La utilización de los jueces para estas tareas no está exenta de inconvenientes, pero como recordaba recientemente uno de los que las desempeñan, éste es el sistema que tenemos y a él hemos de atenernos mientras no lo cambiemos. Y desde luego no estamos en el mejor momento para ponerlo en cuestión ni yo tengo la menor intención de cuestionarlo. Ni menos aún, por supuesto, la de negar la necesidad de que reciban el castigo que merecen los responsables, sean quienes fueran, de los crímenes que ahora se investigan, especialmente horribles en el caso de Lasa y Zabala.

Me atrevo sólo a recordar que ese castigo necesario del que hablo y en el que todos pensamos no es el que baja de los cielos, sino el que viene del poder punitivo del Estado, del famoso ius puniendi, que es en definitiva la esencia última de lo estatal, del "monopolio de la violencia física legítima". Que los jueces que lo imponen o lo preparan no son agentes de la divinidad, sino órganos del Estado y que como tales no pueden olvidar que, si hacer justicia es importante, también lo es (no sé si menos o más, pero también) que ésta se haga con rapidez y con el menor coste posible para nuestra convivencia. Una consideración que cobra especial relevancia cuando se trata de crímenes en los que, de una u otra forma, se encuentran implicadas personas investidas de poder.
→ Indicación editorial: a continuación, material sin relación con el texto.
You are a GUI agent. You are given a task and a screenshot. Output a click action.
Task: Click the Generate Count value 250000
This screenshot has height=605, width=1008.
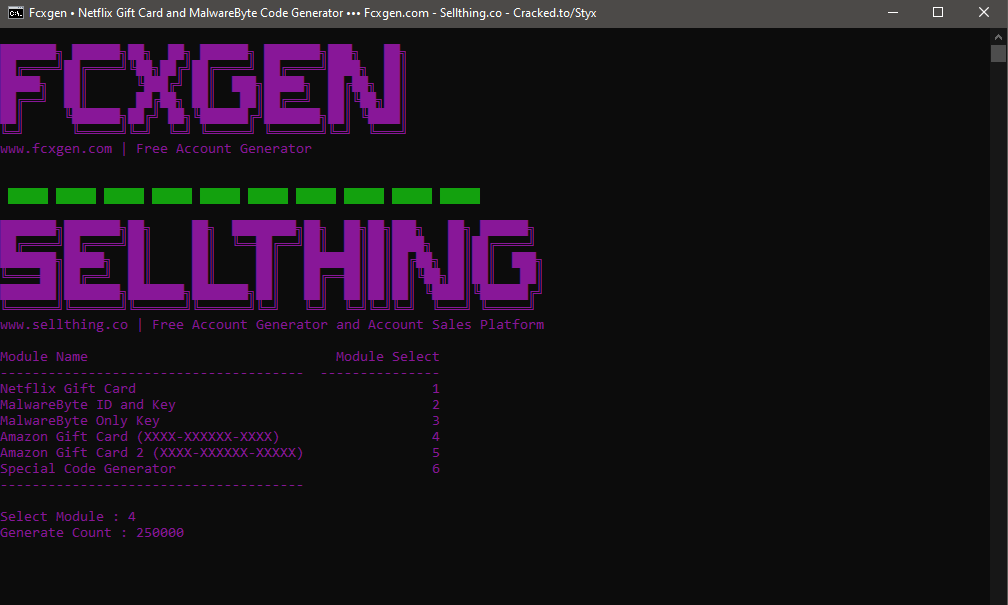[x=160, y=532]
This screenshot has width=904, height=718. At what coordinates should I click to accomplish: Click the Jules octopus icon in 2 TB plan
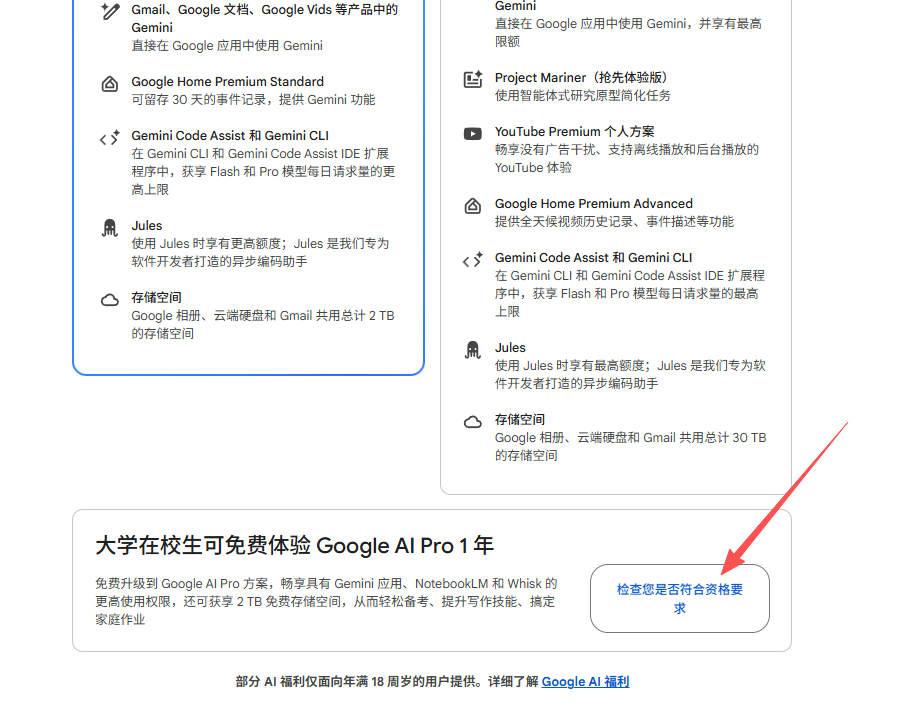tap(110, 228)
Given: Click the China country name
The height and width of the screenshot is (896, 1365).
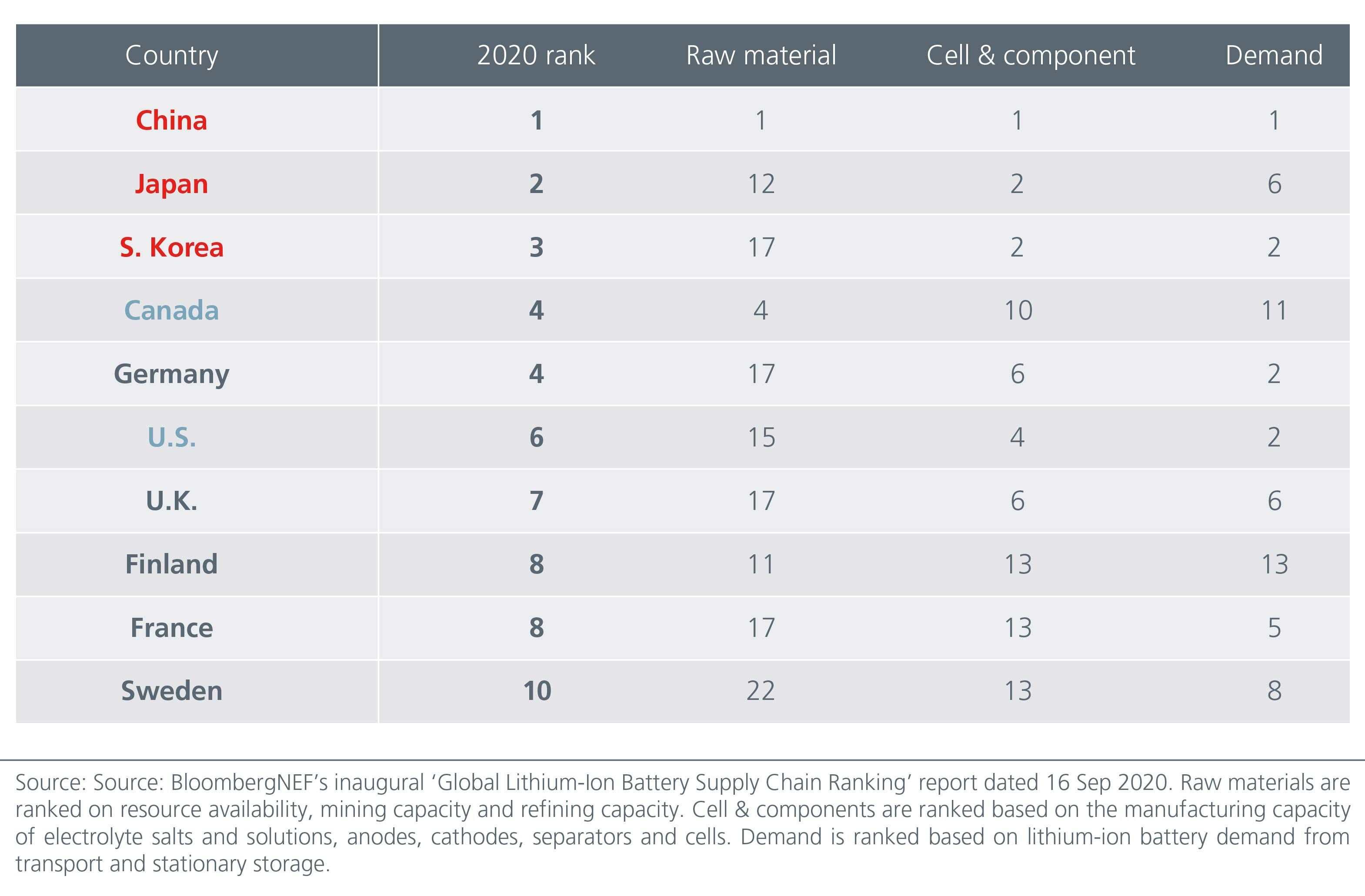Looking at the screenshot, I should point(171,120).
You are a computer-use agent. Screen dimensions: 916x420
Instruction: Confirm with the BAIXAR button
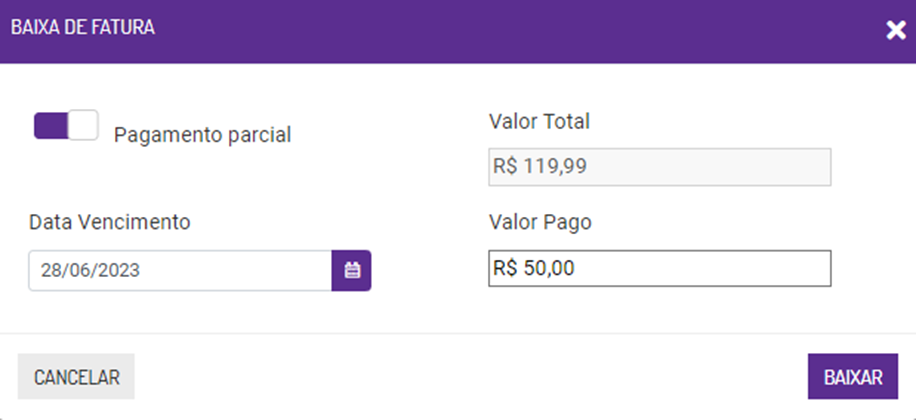click(x=853, y=377)

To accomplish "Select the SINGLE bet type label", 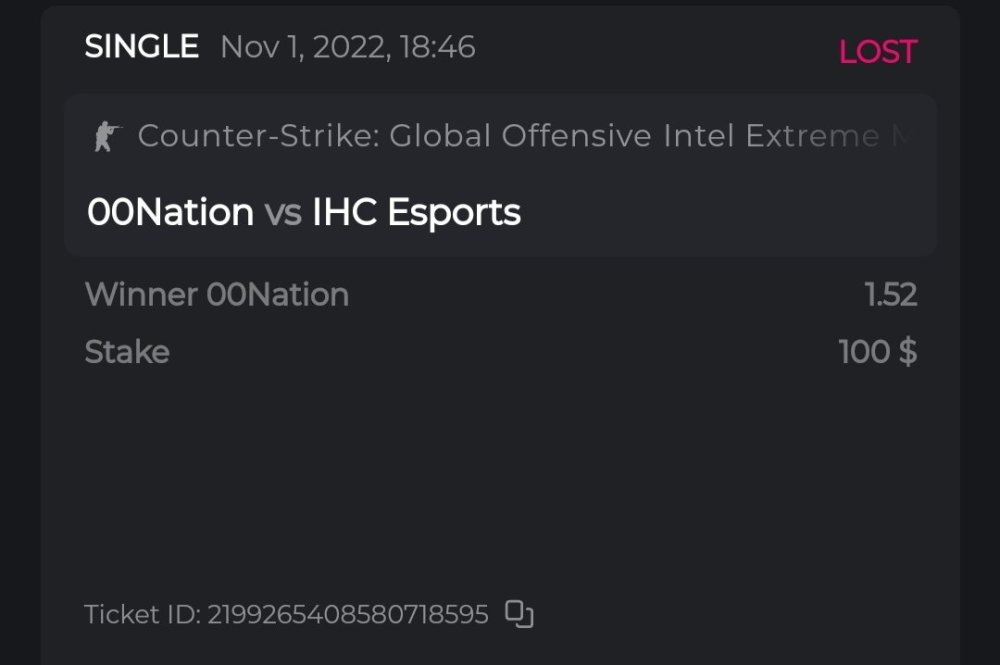I will (x=141, y=47).
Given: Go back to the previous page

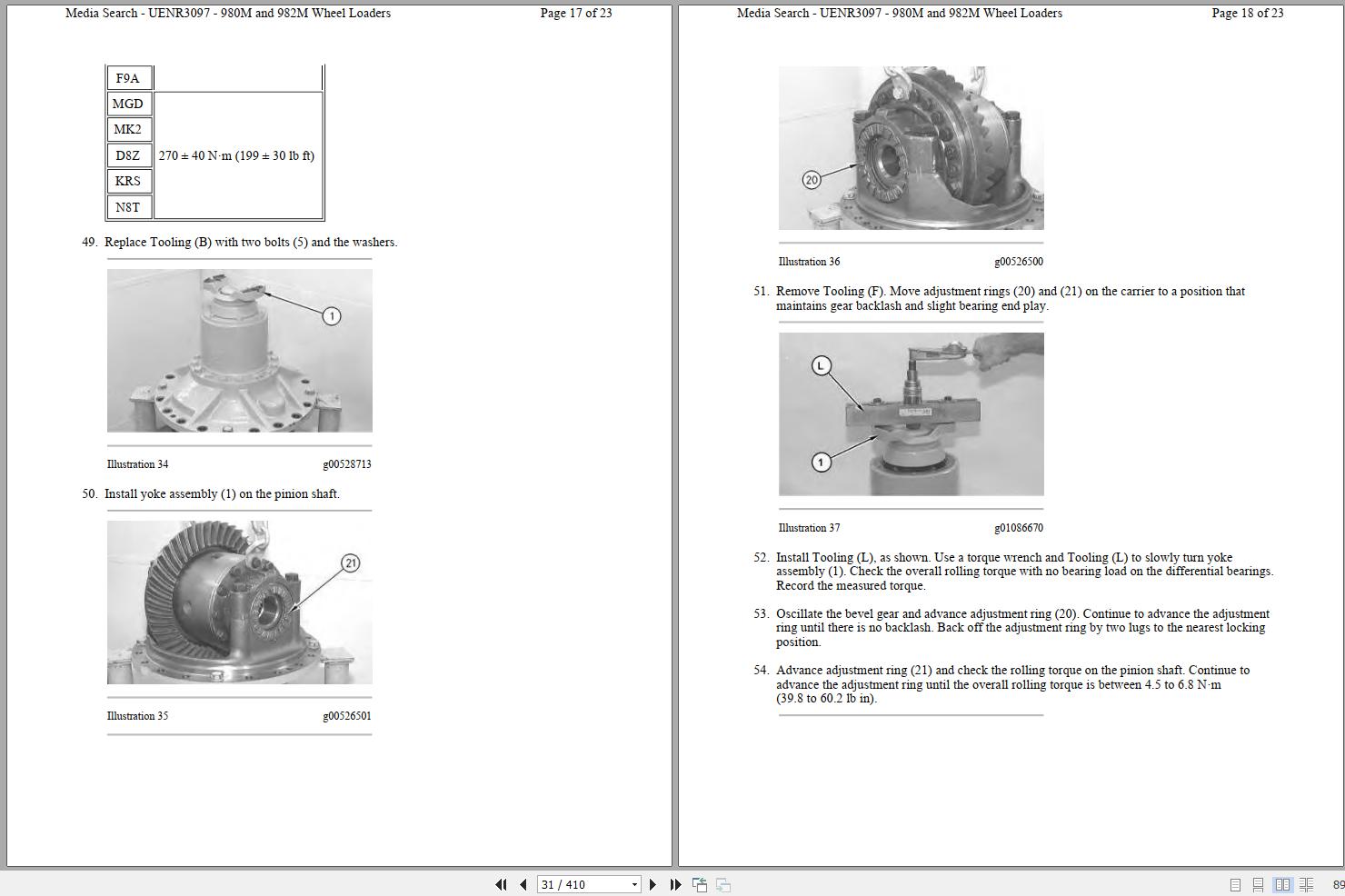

La criminalidad gubernativa, en el amplío sentido en el que emplea este concepto mi joven colega Luis María Díez Picazo en un recientísimo libro (La criminalidad de, los gobernantes, 1996), plantea en todas partes situaciones difíciles, y ninguna de las fórmulas utilizadas para reprimirla está exenta de inconvenientes. Buena prueba de ello encontrará el lector en el estudio que allí se hace sobre otros países de nuestro entorno. Añadir a estos inconvenientes los que nacen de una situación en la que el progreso de las investigaciones queda al albur de revelaciones cuidadosamente dosificadas por ciudadanos nada ejemplares es ya pura insensatez. Los jueces habrán de resolver, en su momento, sobre la verosimilitud de tales revelaciones y después sobre su veracidad, pero lo que es seguro es que no es el amor a la verdad ni la sed de justicia lo que lleva a sus autores a decir ahora lo que han callado durante muchos años. No sé si el mejor medio para escapar de esta situación absurda es el de llevar al Tribunal Supremo la instrucción de todos los asuntos relacionados con el GAL (o los GAL). Lo que sí cabe decir sin temor a equivocarse es que la peor manera de hacer compatible la justicia con las necesidades de nuestra sociedad es la de dejar que la marcha de aquélla la determinen las conveniencias personales de quienes, por esos u otros delitos, están sometidos a su acción. Gentes que, al parecer, hasta pueden elegir, también en razón de esas conveniencias, la "calidad en la que comparecen" ante los jueces; unas veces como testigos, otras como imputados y otras Dios sabe en condición de qué. La perspectiva de que los españoles hayamos de convivir con el asunto GAL hasta el año 2015, como prevé, según hemos podido leer, uno de los protagonistas destacados de esta historia interminable, es simplemente aterradora; al menos para quienes no creemos que ese pecado, como el de Adán, haya de recaer sobre los españoles, de generación en generación, hasta el fin de los tiempos.

Francisco Rubio Llorente es catedrático de Derecho Constitucional.